“When I first saw her - clumsy, uncouth, all-of-a-fumble - I saw her merely, or wholly, as a casualty, a broken creature, whose neurological impairments I could pick out and dissect with precision.”
This is Oliver Sacks, who died last year, writing in The Man Who Mistook His Wife for a Hat about a patient called Rebecca. In his clinic, she was simply “a multitude of apraxias and agnosias, a mass of sensorimotor impairments and breakdowns.” She fell apart in problem-solving and pattern-seeing tests. She seemed utterly conceptually inept. But then Sacks describes a new scene. He is in the garden, and notices Rebecca sitting quietly by herself. Suddenly she seems whole and harmonious: “composed by a natural scene, a scene with an organic, aesthetic, and dramatic unity.” Pursuing this intuition, he comes to see in Rebecca an ability that the tests could never reveal: an ability to see the world as a coherent, poetic whole. Poetry and stories were “a deep need or hunger for Rebecca - a necessary form of nourishment, of reality, for her mind.”

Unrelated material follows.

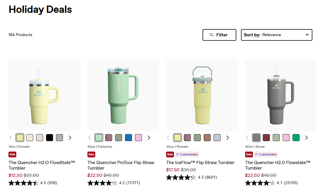The image size is (322, 192).
Task: Show next colors for ProTour Flip Straw Tumbler
Action: click(149, 138)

This showed Sacks for the first time two distinct modes of being, that he called “paradigmatic” and “narrative.” The first is the intellectual architecture that Rebecca clearly lacked, but the other is the way we first begin to make sense of the world, and the way we always intuitively exist in it. Children understand complexities in stories, long before they can understand complex abstractions. (Sacks himself must have been seeing in this mode to perceive Rebecca's gift in the first place.) But although the narrative has what Sacks calls “spiritual priority,” it’s always ranked below the paradigmatic mode. Irrational is lower or less than rational. Left brain beats right; maths pull rank on poetry. Unlike Keats - or Shakespeare - we are incapable of being in uncertainties, mysteries and doubts, instead we irritably reach after fact and reason. The intuitive, aesthetic unities of being fall apart in testing, and test results are the only thing we value now as truth.
For Sacks this anomaly about Rebecca revealed the shortfall of the clinical approach, where tests show only deficits, not powers. To me it illustrates the greater shortfall of our disenchanted, rationalist culture: we’ve privileged the paradigmatic, and radically undervalued our need for poetic thinking, our hunger for stories. We are the broken ones, like birds with one wing limp and folded. We can pass all kinds of tests, but we've forgotten how to sit in the garden: composed, attentive, and whole.